Os órgãos de governo vivem na permanente esquizofrenia administrando um poder que, em teoria e na prática vêm do povo, mas do qual o povo vive alheio. O medo dos governantes pela democracia do povo gera atitudes autoritárias e as atitudes autoritárias, por sua vez, geram crises de autoridade. Como afirma Hanna Harendt, não se trata de crise de legitimidade, mas sim de crise de autoridade. O poder constituído tem a legitimidade e os instrumentos necessários para exercer o poder, mas pode não ter autoridade moral e nem credibilidade. Negar a voz aos setores excluídos é negar-lhes a esperança e, ao longo do tempo, estes setores aparecerão, por exemplo, em forma de fundamentalismos.

Nesta democracia mundial, o poder está em muito poucas mãos e mais centralizado e hierarquizado que nunca. Toni Negri o chama de «Império» como «entidade difusa, mas ‘intersticialmente’ presente em tudo». Além disso, os poucos que detêm este poder se sentem novo Povo Escolhido por Deus, novo Israel enviado pela providência para salvar o mundo. Estão convencidos de que entre eles e Deus não existem intermediários, e, por mandato divino, devem se parecer ao próprio Deus em poder, em inteligência e em previsão. Somente a partir desta visão religiosa do poder político e militar, é que pode ser entendida a nova Doutrina de Segurança Nacional que o imperador Bush proclamou no dia 20 de setembro de 2002.Trata-se do mais puro fundamentalismo e fanatismo. O imperador é a encarnação da vontade de Deus e supre a democracia. E, então, justifica a «guerra preventiva»...

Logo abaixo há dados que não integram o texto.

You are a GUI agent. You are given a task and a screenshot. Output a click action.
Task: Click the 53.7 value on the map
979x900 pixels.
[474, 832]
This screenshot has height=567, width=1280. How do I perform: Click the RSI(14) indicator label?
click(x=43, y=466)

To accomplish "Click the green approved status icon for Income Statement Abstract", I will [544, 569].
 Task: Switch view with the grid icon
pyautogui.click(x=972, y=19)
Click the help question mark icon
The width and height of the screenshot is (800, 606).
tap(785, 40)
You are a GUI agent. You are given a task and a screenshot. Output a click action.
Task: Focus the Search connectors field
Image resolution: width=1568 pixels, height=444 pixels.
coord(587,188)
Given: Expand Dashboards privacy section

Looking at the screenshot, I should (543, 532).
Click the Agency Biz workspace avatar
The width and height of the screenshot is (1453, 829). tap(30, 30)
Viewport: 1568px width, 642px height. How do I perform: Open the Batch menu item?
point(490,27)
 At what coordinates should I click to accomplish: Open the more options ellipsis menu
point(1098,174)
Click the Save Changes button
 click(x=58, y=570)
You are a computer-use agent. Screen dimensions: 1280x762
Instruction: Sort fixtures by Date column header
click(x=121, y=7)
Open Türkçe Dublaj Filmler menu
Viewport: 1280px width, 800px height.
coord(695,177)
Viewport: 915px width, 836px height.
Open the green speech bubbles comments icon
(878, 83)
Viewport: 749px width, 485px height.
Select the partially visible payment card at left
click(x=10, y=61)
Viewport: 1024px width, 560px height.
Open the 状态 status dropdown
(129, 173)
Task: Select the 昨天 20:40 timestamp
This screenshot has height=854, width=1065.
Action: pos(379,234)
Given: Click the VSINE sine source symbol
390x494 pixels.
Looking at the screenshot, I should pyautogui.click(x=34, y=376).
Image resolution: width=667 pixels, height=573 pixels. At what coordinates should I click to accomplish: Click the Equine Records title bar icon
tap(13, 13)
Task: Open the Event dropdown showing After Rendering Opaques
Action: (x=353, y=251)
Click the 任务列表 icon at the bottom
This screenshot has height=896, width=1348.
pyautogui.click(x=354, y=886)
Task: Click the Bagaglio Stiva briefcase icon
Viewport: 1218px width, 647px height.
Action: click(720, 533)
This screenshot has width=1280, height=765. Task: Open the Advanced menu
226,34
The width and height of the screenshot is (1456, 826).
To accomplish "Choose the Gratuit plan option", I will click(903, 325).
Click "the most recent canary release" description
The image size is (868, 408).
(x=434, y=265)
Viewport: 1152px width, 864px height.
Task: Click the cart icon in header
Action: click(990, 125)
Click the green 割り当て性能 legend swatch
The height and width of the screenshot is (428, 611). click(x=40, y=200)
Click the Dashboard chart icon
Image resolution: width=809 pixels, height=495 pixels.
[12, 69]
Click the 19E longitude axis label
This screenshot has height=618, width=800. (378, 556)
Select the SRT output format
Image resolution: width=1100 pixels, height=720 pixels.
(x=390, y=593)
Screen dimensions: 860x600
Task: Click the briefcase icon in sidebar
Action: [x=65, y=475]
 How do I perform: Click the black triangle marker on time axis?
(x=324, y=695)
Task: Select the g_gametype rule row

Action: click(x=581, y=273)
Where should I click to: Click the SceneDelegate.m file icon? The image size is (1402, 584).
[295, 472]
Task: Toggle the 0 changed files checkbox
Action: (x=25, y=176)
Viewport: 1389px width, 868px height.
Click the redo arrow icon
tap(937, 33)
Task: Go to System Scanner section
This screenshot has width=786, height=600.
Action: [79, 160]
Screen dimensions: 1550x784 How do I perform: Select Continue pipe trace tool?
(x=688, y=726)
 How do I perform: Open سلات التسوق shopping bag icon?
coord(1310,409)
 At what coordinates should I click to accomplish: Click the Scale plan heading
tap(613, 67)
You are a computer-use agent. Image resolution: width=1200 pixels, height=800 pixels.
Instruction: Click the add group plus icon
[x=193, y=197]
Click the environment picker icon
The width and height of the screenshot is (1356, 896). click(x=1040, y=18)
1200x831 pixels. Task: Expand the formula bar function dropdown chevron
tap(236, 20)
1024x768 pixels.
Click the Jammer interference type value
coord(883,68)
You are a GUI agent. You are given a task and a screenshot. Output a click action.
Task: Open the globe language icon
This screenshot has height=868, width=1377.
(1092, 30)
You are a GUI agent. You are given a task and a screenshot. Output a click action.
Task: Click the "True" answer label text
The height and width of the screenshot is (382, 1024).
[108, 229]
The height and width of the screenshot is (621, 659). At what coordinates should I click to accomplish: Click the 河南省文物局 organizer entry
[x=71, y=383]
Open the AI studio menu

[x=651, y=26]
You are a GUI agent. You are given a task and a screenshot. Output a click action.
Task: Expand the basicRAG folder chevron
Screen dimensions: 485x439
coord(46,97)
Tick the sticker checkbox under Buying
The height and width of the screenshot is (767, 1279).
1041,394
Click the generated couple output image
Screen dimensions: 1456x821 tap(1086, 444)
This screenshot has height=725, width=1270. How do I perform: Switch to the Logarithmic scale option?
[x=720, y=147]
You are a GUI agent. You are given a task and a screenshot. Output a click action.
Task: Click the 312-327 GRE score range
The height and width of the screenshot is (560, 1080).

Mas o rei está nu! Fica cada vez mais evidente que estamos no fim de um sistema que se sustenta somente pelo uso da força, num mundo à deriva e envolvido em uma transformação de civilização. Hoje, surgem por todos os lados Novos Movimentos Sociais que questionam o sistema, que reclamam a participação das maiorias e de uma sociedade civil hoje ainda sem rosto nem configuração institucional. O atual chamado do movimento zapatista e aqueles que lutam por um «outro mundo possível» vão nesta direção. No fundo, estes não estão perguntando quem é o sujeito da democracia, quem é o sujeito produtor da política. Trata-se de questionamento do núcleo essencial da democracia. Suas perguntas e suas propostas vão à raiz dos problemas e em um clima de liberdade irreversível serão sempre conflitivas. Sãos aqueles que buscam novas utopias.

Vão nesta direção, por exemplo, o movimento zapatista que, com o slogan «mandar obedecendo» questiona os mecanismos de corrupção desta democracia, os movimentos por outra mundialização que, a partir dos Fóruns Sociais, proclama que «outro mundo é possível», o de indígenas que resurge das cinzas, o de mulheres, o de diálogo inter-religioso que questiona as estruturas hierárquicas das igrejas, etc. No fundo, estes movimentos estão nos perguntando quem é o sujeito da democracia, quem é o sujeito produtor da política. E nos estão dizendo que a democracia não é nada feito e pronto, não é uma receita, é algo construído continuamente. Que a democracia política deve ser também democracia no campo social, no campo econômico, no campo cultural. Por isso, com apenas sua existência estes movimentos questionam o núcleo essencial desta palavra tão antiga. Suas perguntas vão à raiz dos problemas e suas propostas, em um clima de liberdade irreversível, serão sempre conflitivas. São aqueles que buscam novas utopias.